Google Chrome offers users a Safe Browsing feature that checks for malicious URLs before loading web pages, and the search giant is now giving it a major upgrade — a real-time, privacy-preserving link scanning engine that checks for an encrypted version of links , which a user visits through an independently managed server. While the company claims that the “standard” version of the browser’s Safe Browsing feature is much more effective at detecting threats, the “enhanced” version will be more effective against specific threats.

The company states in a blog post that it upgrades the standard version of the Safe Browsing feature with a real-time protection protocol that it claims is much more effective at protecting users from dangerous sites. Until now, the standard Safe Browsing mode checked for malicious websites from a list that was regularly downloaded to the user’s smartphone or computer – the upgrade will now allow Google to check for dangerous URLs via a third-party server.

Google says that when you visit a website, Chrome will check a locally stored list of websites for malicious URLs, following up with a real-time check if it’s not in the database. To do this, the browser hashes the URLs, shortens them to smaller prefixes, and encrypts them before sending them to a third-party privacy server operated by Fastly.

This third-party server will remove the potential user’s information, mixing the requests with those of other users, and send them to the safe browsing server. Google will then check the shortened prefixes against its server-side database – if a match is found, Google checks the full hash of the original URL against the dangerous hash of the URL and displays a warning if they match.

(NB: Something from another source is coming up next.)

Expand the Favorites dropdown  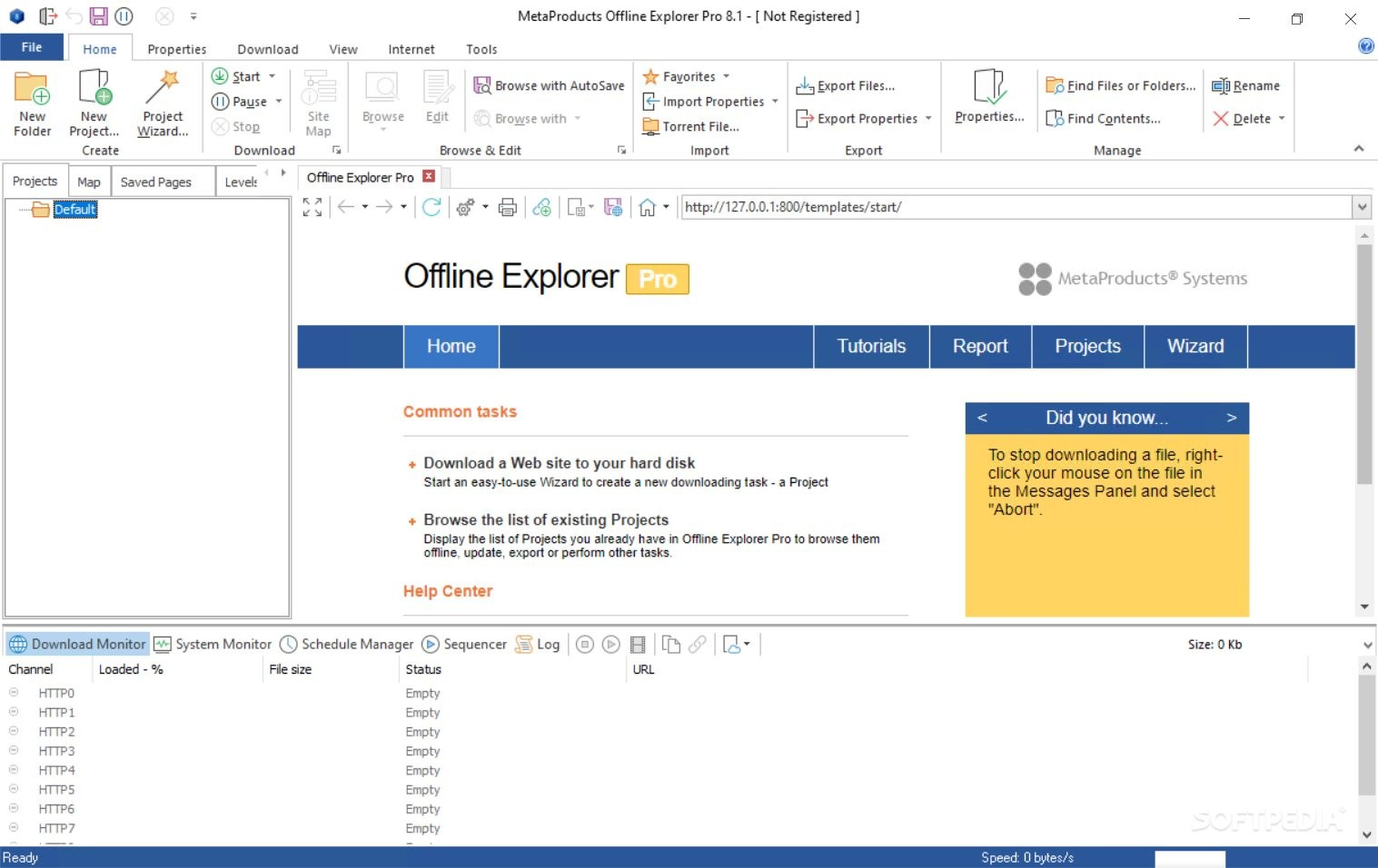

The upgraded “standard” safe browsing mode with real-time checks
Photo: Google

According to the company, one of the benefits of real-time, privacy-preserving safe browsing is that dangerous sites can be blocked as soon as they are detected. Another advantage of server-side scanning for malicious URLs is that the list of dangerous sites can be much larger than what is stored on the user’s device.

Upgrading to standard Safe Browsing mode is now available for users of Chrome for iOS and Chrome for Windows, macOS, and Linux PCs. Google says it will roll out to Android users in the coming weeks. Meanwhile, users who want even more AI-based protection against malicious URLs, as well as a Chrome extension and file scanning, can opt for the enhanced version of the Safe Browsing feature, according to the company.